THE INPUT START

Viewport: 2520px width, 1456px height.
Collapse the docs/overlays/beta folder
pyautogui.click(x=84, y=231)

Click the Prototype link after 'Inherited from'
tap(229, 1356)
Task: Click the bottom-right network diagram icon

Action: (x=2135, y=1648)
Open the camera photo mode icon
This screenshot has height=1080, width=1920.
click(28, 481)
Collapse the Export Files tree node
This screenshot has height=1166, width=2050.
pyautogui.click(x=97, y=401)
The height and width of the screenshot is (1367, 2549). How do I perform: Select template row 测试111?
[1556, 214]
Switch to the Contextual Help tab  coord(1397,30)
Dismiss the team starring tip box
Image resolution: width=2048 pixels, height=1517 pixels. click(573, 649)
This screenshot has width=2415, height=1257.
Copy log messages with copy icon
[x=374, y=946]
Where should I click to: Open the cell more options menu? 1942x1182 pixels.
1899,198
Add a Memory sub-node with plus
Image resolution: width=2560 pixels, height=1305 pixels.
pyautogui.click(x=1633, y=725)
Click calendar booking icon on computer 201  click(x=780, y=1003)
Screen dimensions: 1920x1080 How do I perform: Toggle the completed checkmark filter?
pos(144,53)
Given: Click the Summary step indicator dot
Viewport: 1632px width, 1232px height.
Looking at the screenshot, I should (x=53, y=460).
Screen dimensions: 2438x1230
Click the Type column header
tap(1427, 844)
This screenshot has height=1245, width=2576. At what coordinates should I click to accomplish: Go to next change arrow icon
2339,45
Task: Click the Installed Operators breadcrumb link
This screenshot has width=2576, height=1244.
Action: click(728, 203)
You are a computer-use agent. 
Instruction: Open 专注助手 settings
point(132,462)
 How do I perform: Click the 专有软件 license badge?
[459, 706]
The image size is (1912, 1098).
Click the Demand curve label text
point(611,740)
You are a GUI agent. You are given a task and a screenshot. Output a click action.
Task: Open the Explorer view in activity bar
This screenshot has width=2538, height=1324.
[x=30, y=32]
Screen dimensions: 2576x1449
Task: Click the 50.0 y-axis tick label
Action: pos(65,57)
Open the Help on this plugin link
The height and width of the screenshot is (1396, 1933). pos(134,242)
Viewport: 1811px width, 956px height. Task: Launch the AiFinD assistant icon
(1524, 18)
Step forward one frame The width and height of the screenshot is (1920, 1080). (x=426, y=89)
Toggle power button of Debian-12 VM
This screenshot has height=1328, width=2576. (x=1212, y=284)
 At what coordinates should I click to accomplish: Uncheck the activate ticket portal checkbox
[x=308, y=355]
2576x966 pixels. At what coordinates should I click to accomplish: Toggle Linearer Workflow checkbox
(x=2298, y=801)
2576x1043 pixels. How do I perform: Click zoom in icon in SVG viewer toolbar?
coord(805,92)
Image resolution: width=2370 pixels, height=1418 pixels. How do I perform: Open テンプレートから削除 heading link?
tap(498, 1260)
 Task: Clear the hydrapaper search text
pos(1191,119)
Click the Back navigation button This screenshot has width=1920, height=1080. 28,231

THE INPUT END

* WHAT TO DO
Could you copy exactly the line containing "2576x1043 pixels. How" and each line after it through the end of the records, and nothing else?

* ANSWER TO THE EXERCISE
2576x1043 pixels. How do I perform: Click zoom in icon in SVG viewer toolbar?
coord(805,92)
Image resolution: width=2370 pixels, height=1418 pixels. How do I perform: Open テンプレートから削除 heading link?
tap(498, 1260)
 Task: Clear the hydrapaper search text
pos(1191,119)
Click the Back navigation button This screenshot has width=1920, height=1080. 28,231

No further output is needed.